Start of MATERIAL FOR THE TASK

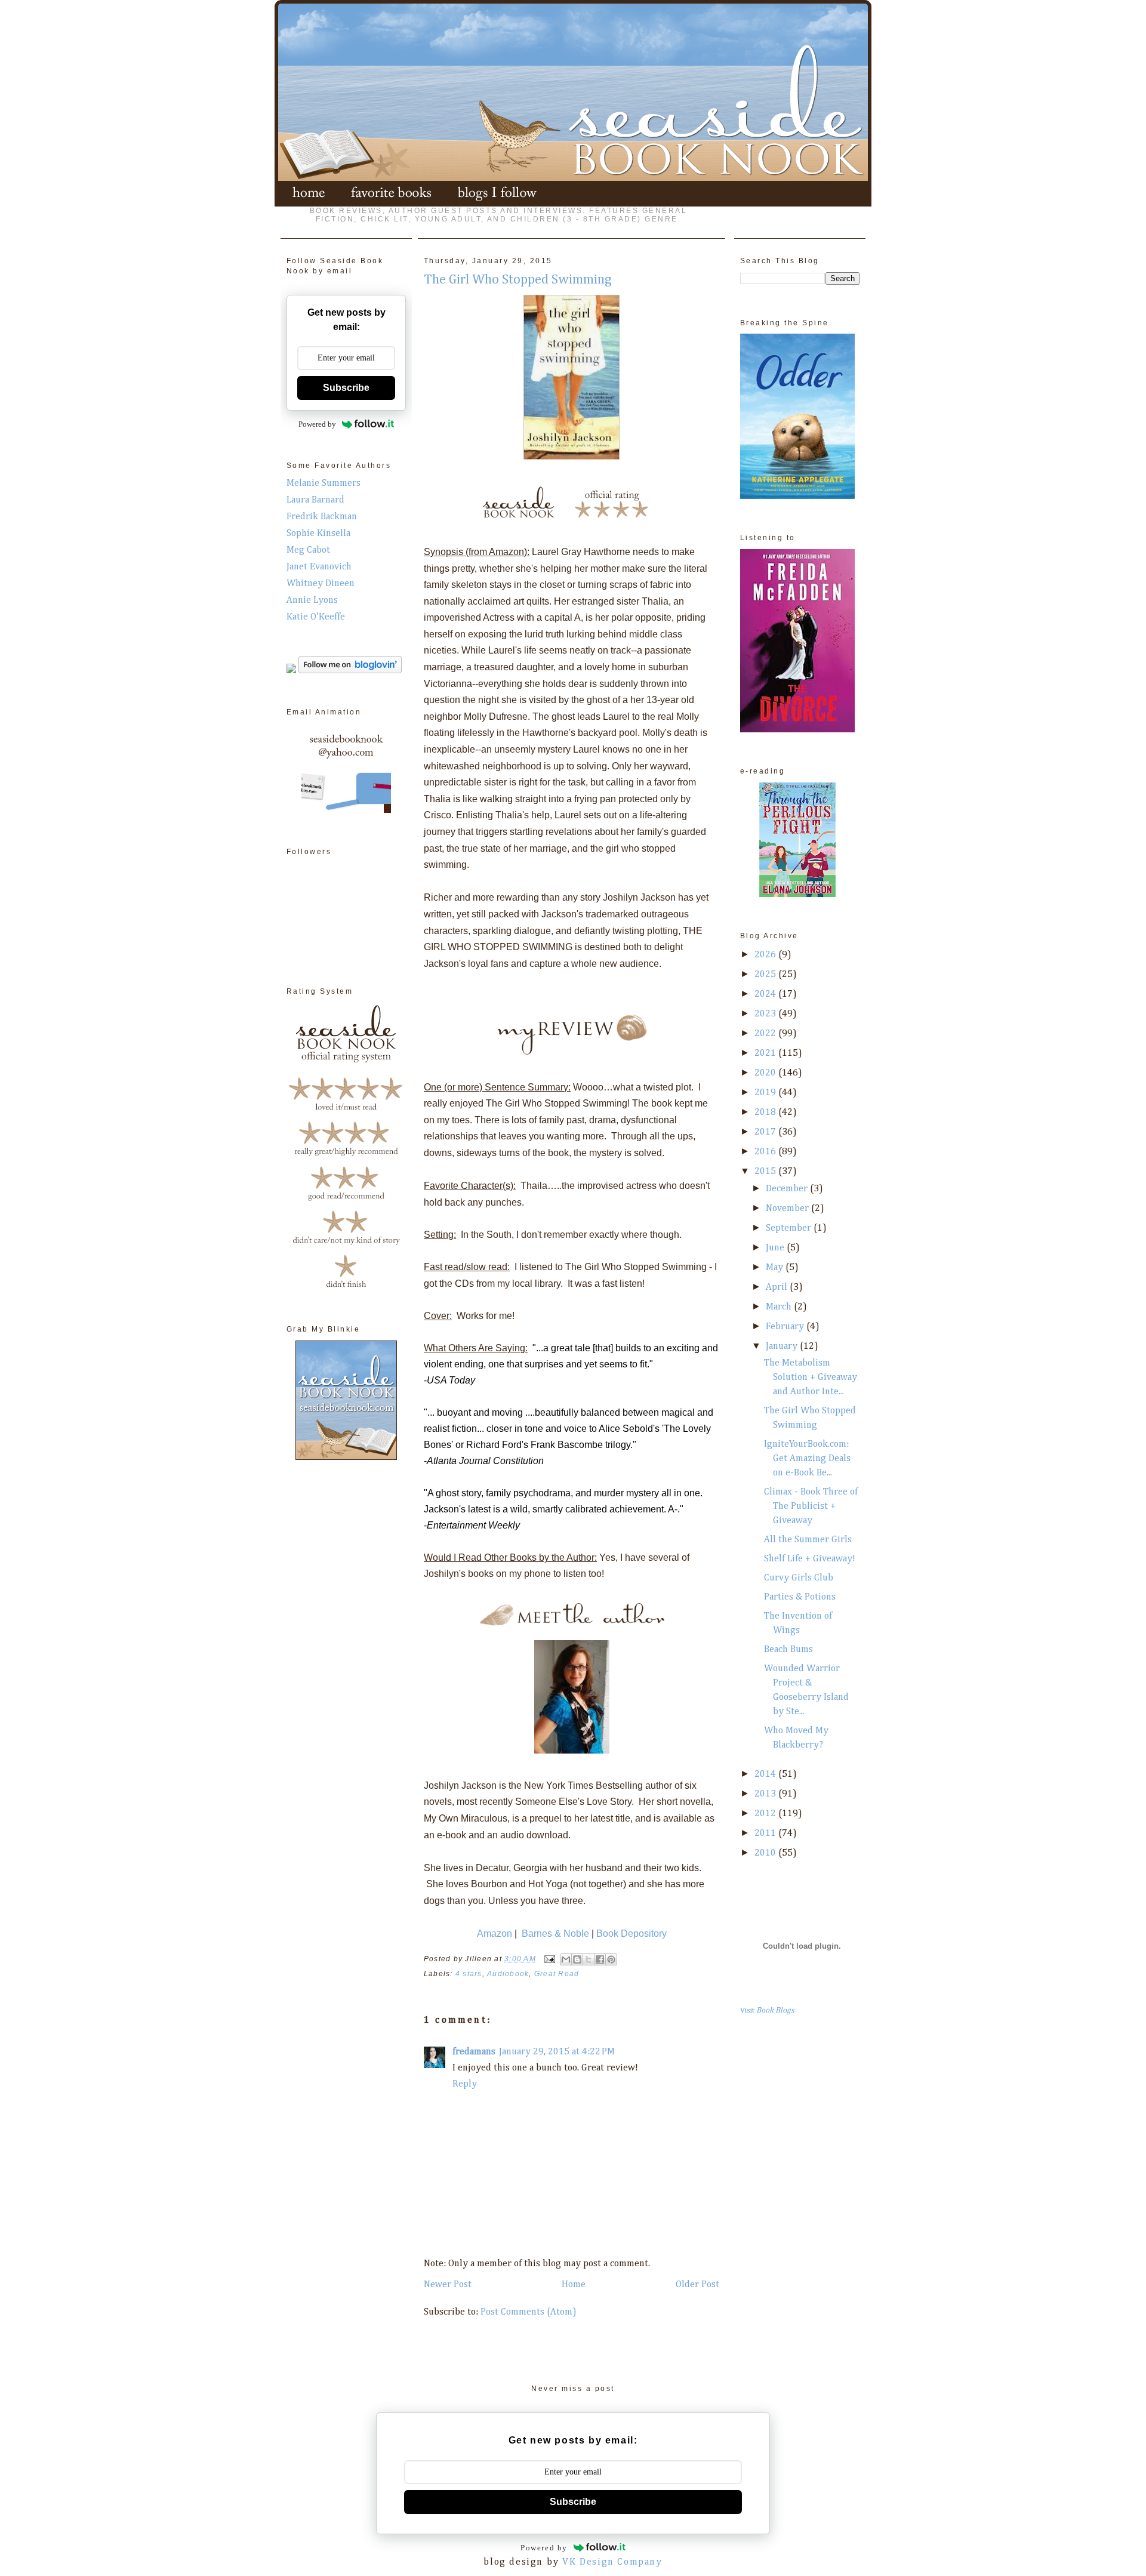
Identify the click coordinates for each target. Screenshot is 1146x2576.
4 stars (468, 1974)
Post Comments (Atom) (528, 2312)
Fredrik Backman (321, 517)
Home (574, 2285)
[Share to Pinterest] (611, 1959)
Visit (767, 2010)
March (780, 1307)
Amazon (494, 1933)
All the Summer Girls (808, 1540)
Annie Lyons (312, 600)
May (775, 1267)
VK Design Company (612, 2562)
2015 (766, 1171)
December (788, 1189)
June (776, 1248)
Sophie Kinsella (318, 533)
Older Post (697, 2285)
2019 (766, 1093)
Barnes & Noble (555, 1933)
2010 (766, 1853)
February (786, 1327)
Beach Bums (788, 1649)
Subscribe (346, 388)
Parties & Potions (800, 1597)
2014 (766, 1774)
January (783, 1346)
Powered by (317, 424)
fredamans (473, 2052)
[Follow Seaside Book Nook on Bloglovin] (350, 671)
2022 (766, 1034)
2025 (766, 974)
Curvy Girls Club (798, 1578)
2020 (766, 1073)
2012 (766, 1814)
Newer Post (448, 2285)
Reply (464, 2084)
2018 (766, 1112)
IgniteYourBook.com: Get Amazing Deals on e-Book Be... (807, 1459)
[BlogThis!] (577, 1959)
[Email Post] (549, 1959)
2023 (766, 1014)
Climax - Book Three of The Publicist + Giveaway (811, 1506)
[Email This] (566, 1959)
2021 (766, 1053)
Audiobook (508, 1974)
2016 (766, 1152)
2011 (766, 1833)
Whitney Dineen (320, 583)
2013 (766, 1794)
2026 (766, 955)
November (788, 1208)
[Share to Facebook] (600, 1959)
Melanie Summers (323, 483)
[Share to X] (588, 1959)
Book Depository (631, 1933)
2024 (766, 994)
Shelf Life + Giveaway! (809, 1559)
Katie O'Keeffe (315, 617)
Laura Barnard (315, 500)
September (790, 1228)
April (778, 1287)
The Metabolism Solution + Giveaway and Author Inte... (810, 1377)
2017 (766, 1132)
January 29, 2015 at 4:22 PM (557, 2052)
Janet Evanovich (319, 567)
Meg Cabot (308, 550)
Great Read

End of MATERIAL FOR THE TASK

● **TASK GOAL**
Reproduce exactly, with nothing added, the lines from the one that contains "2022 (766, 1034)" to the end of the data.

● **EXERCISE RESULT**
2022 (766, 1034)
2025 (766, 974)
Curvy Girls Club (798, 1578)
2020 (766, 1073)
2012 (766, 1814)
Newer Post (448, 2285)
Reply (464, 2084)
2018 (766, 1112)
IgniteYourBook.com: Get Amazing Deals on e-Book Be... (807, 1459)
[BlogThis!] (577, 1959)
[Email Post] (549, 1959)
2023 (766, 1014)
Climax - Book Three of The Publicist + Giveaway (811, 1506)
[Email This] (566, 1959)
2021 (766, 1053)
Audiobook (508, 1974)
2016 (766, 1152)
2011 (766, 1833)
Whitney Dineen (320, 583)
2013 (766, 1794)
2026 (766, 955)
November (788, 1208)
[Share to Facebook] (600, 1959)
Melanie Summers (323, 483)
[Share to X] (588, 1959)
Book Depository (631, 1933)
2024 (766, 994)
Shelf Life + Giveaway! (809, 1559)
Katie O'Keeffe (315, 617)
Laura Barnard (315, 500)
September (790, 1228)
April (778, 1287)
The Metabolism Solution + Giveaway and Author Inte... (810, 1377)
2017 (766, 1132)
January 29, 2015 at 4:22 PM (557, 2052)
Janet Evanovich (319, 567)
Meg Cabot (308, 550)
Great Read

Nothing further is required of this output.